One area where there seems to be consensus is the need to improve the county’s Department of Permitting, Inspections and Enforcement. Graf said cutting down on the long waits and red tape that goes with getting all the approvals to actually start building projects that have been given the green light is needed, and the council seems ready to increase funding in that agency’s budget to improve service and response times.
But the budget crunch that’s taking up most of the council’s time right now is something that she said will be exacerbated by a new restriction, since fewer homes will get built and less revenue will come in.
Throughout the year, County Executive Angela Alsobrooks has been calling to increase the county’s commercial tax base, something Harrison believes will come when there’s a big enough population to demand it.
“Our dollars are good enough to be spent here in Prince George’s County,” Councilman Sydney Harrison said.
But Graf said those dollars will get spent elsewhere because restaurants and retailers won’t come without the population to serve it.
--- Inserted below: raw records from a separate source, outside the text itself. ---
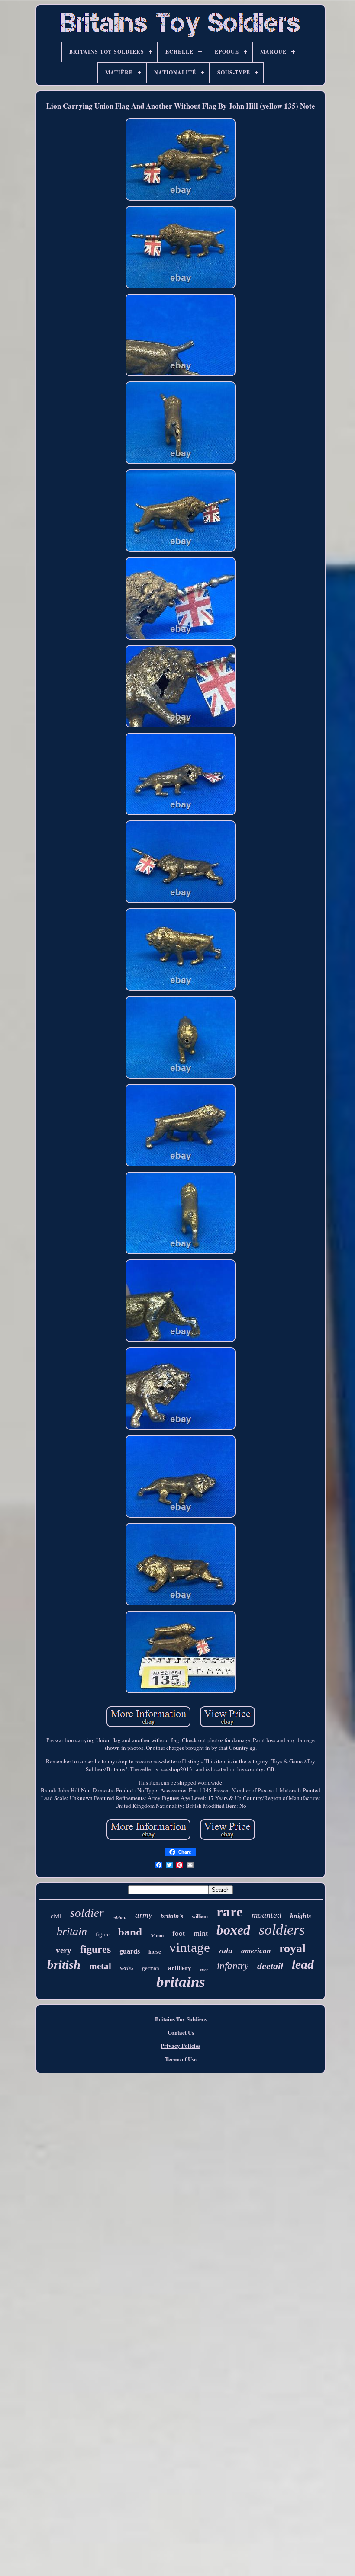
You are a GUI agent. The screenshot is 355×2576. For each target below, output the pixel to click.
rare (229, 1911)
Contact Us (181, 2032)
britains (180, 1982)
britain (72, 1931)
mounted (266, 1914)
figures (95, 1949)
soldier (87, 1912)
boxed (233, 1930)
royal (292, 1948)
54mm (157, 1935)
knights (300, 1915)
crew (204, 1969)
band (130, 1932)
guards (129, 1951)
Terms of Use (181, 2059)
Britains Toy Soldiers (181, 2019)
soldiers (282, 1930)
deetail (270, 1966)
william (200, 1916)
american (256, 1951)
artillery (179, 1967)
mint (201, 1933)
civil (56, 1916)
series (126, 1968)
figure (103, 1934)
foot (178, 1933)
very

“Higher end retail do look at rooftops and how many people they can serve and if they have concerns about future growth in the county then they’ll look at going elsewhere,” Graf said. She’s hoping for a fiscal impact study before a final vote occurs.
But Blegay said that previously many developments never delivered on the amenities and new schools that were promised when they were built.
“You can’t have your cake and eat it too,” she said. “Either we have to focus on building the infrastructure as a county and we slow down some places that we don’t have the infrastructure, or we increase impact fees and then they pay for a lot more. And, if they’ll be able to pay for all the roadways and even pay for the schools and all of those things, then we can move forward.
“No one wants that bill,” added Blegay.
This argument is in the background while the council has also prioritized housing affordability. Harrison, who is opposed to the restrictions, said a recent study found the DMV will need more than 300,000 new housing units by the end of the decade.
“We as a jurisdiction have an obligation and a responsibility that we create the affordable housing options and housing opportunities for all,” Harrison said. “When you look at the opportunity of town home villas, those actually build equity within single family housing units because right now these town home villas, they’re not your traditional 1970s town house. They are actually town homes that are villas that are very nice.
“Those are the type of housing options that create affordable housing,” he also argued.
Graf also took note that areas like Arlington and Alexandria are having arguments in the other direction, with government leaders there pushing for denser development.
“That’s a national trend to go away from single family zoning and more toward higher density, mixed use development, where you get some retail, you get some town houses, you get some multifamily,” Graf said. “It’s better on your infrastructure because it’s more condensed, and you get the fees and all that stuff to help pay for a lot of the other infrastructure and you get the amenities people want.”
But Dernoga and Blegay have stressed repeatedly they’re not flatly against denser development.
“We’re supporting a lot of development in places that are smart growth and make sense and we’re saying don’t do the development in these other areas that are going to create more problems than they solve,” Dernoga said. “We’re trying to transition that development to better locations that make more sense so we’re saving in the long run.
“You can’t have it both ways,” he added. “Thirty years of doing the wrong thing and digging yourself a big hole, at some point you need to wake up.”